(Exercise requirements):
Leave out the pictures, and quote exactly the lines running from the one with "Given: Tap the browser home icon" through the last line of the entries below.

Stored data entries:
++++++
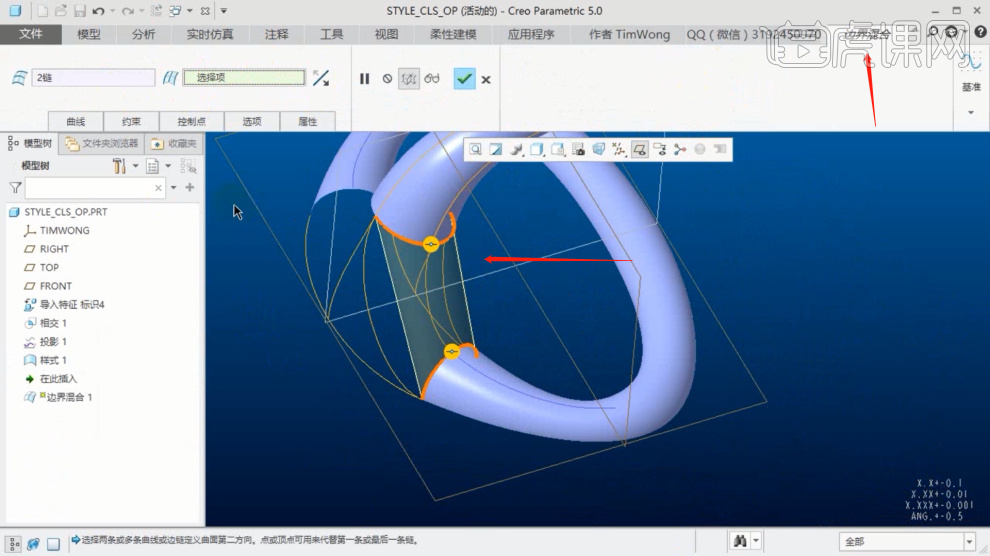Cancel the feature with the X icon
This screenshot has width=990, height=556.
coord(486,79)
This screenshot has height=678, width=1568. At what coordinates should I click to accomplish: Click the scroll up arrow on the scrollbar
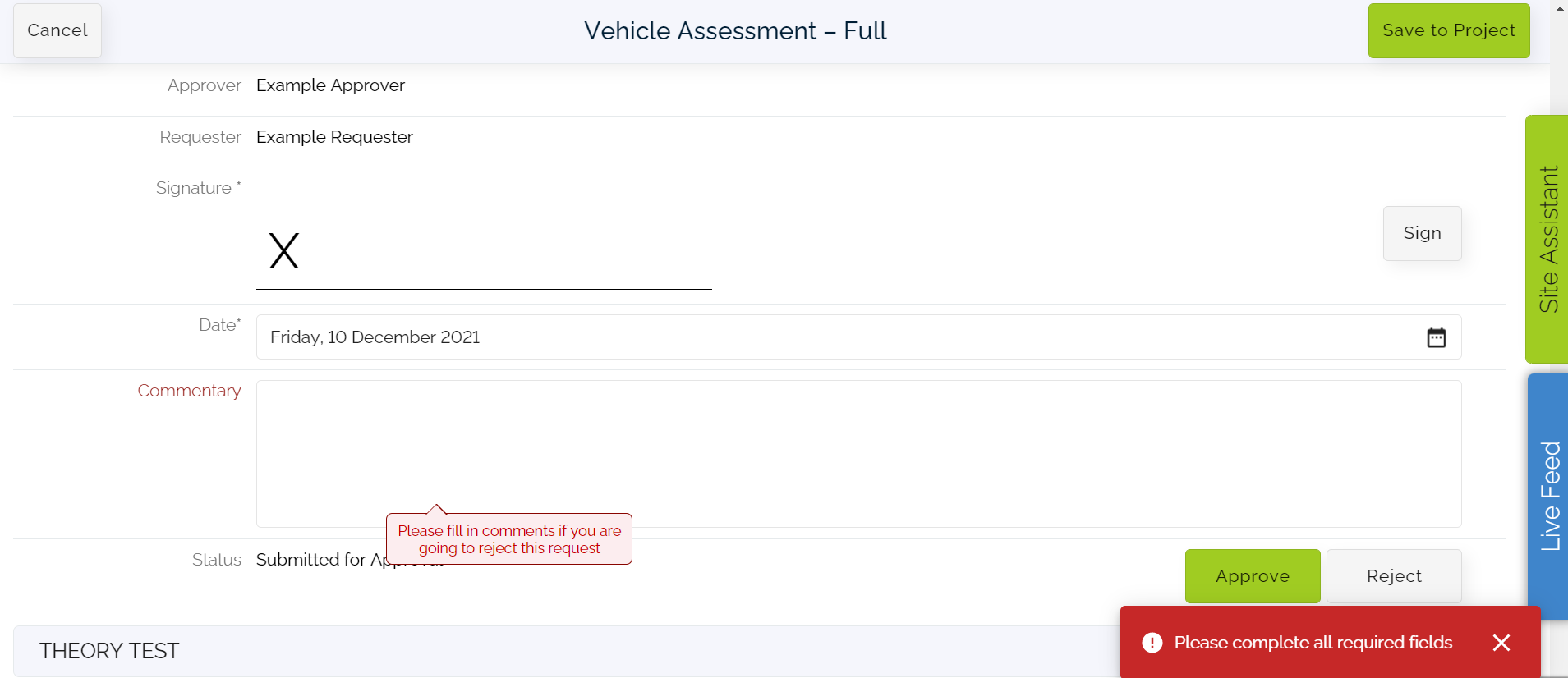pyautogui.click(x=1559, y=9)
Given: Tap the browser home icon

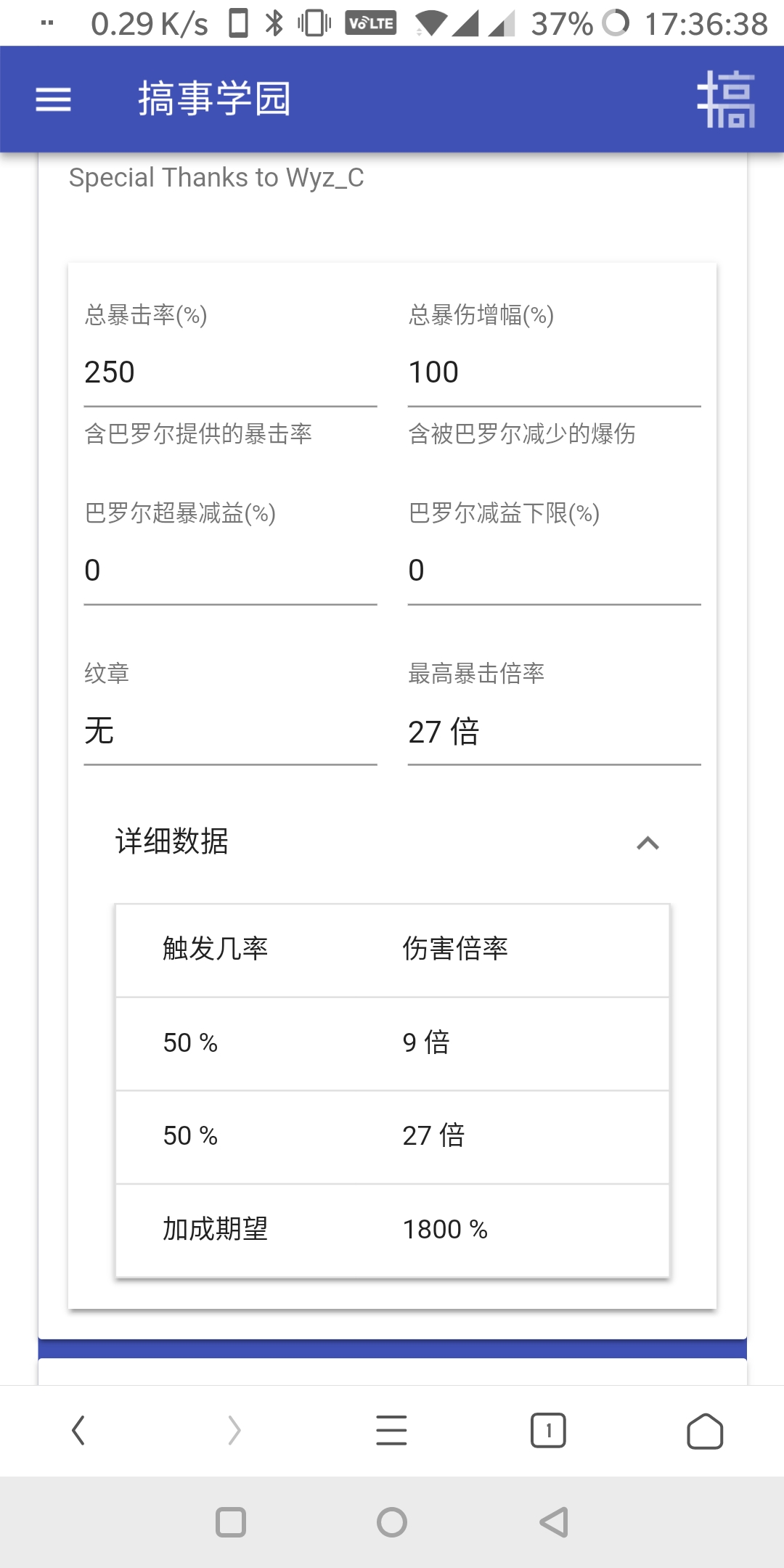Looking at the screenshot, I should (704, 1431).
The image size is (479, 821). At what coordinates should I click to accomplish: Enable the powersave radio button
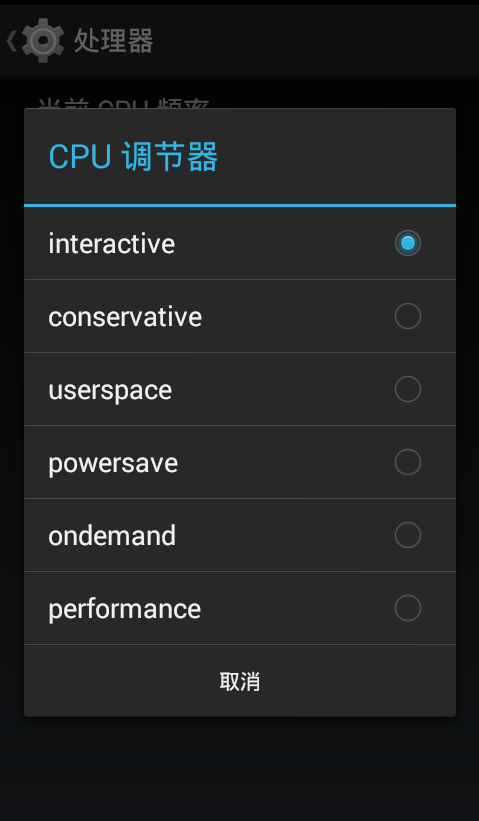[x=407, y=462]
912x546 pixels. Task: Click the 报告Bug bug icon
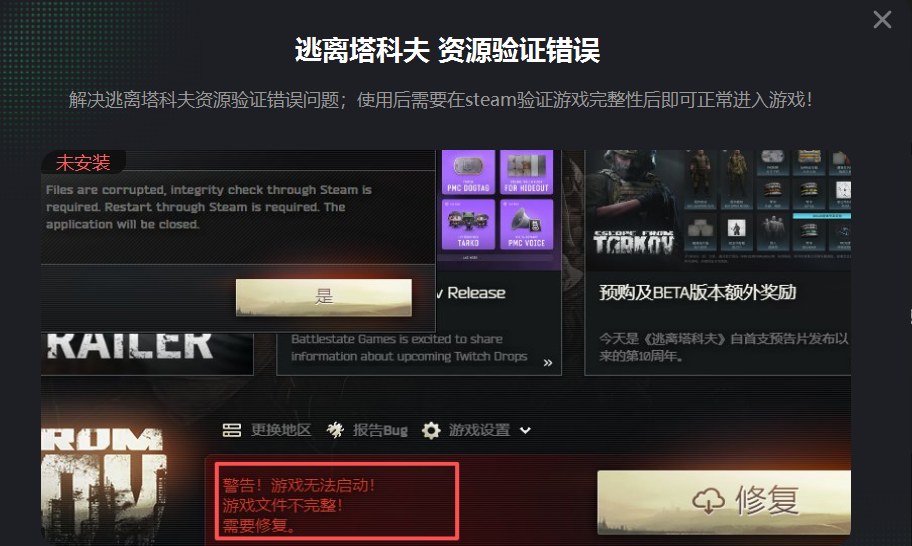[335, 430]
++++++
(Answer space):
Given: Tap the browser home icon

Looking at the screenshot, I should (704, 1431).
The image size is (479, 821). At what coordinates should I click to accomplish: Enable the powersave radio button
[x=407, y=462]
912x546 pixels. Task: Click the 报告Bug bug icon
[335, 430]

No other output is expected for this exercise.